Records contained in a dataset:
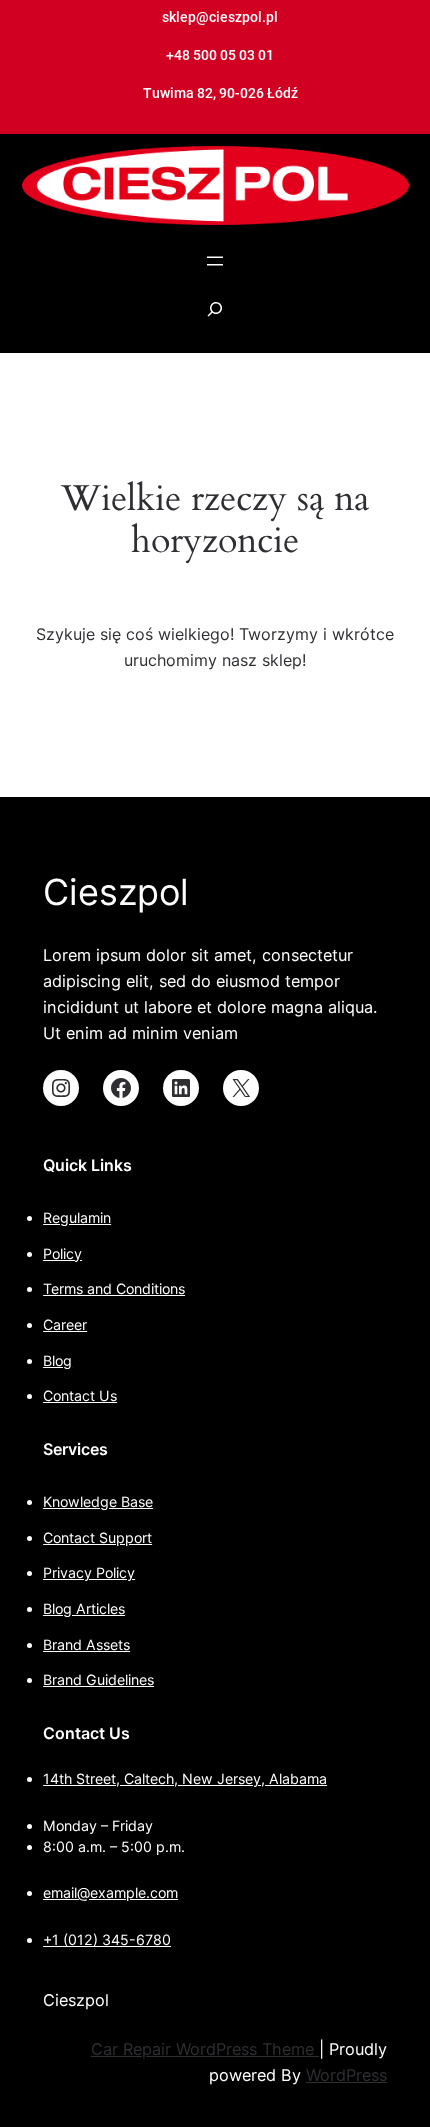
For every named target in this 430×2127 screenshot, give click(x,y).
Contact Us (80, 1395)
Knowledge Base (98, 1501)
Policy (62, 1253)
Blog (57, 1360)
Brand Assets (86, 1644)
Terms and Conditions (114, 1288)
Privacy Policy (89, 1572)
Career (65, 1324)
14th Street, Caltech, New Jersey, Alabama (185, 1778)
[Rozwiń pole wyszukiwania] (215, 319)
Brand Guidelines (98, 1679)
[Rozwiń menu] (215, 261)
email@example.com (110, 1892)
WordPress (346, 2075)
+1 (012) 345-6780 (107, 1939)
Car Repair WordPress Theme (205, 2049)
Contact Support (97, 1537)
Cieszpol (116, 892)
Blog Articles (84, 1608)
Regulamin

WHAT YOU SHOULD DO: From the data above, pick out each line containing "WordPress" and copy it.

WRITTEN RESPONSE:
WordPress (346, 2075)
Car Repair WordPress Theme (205, 2049)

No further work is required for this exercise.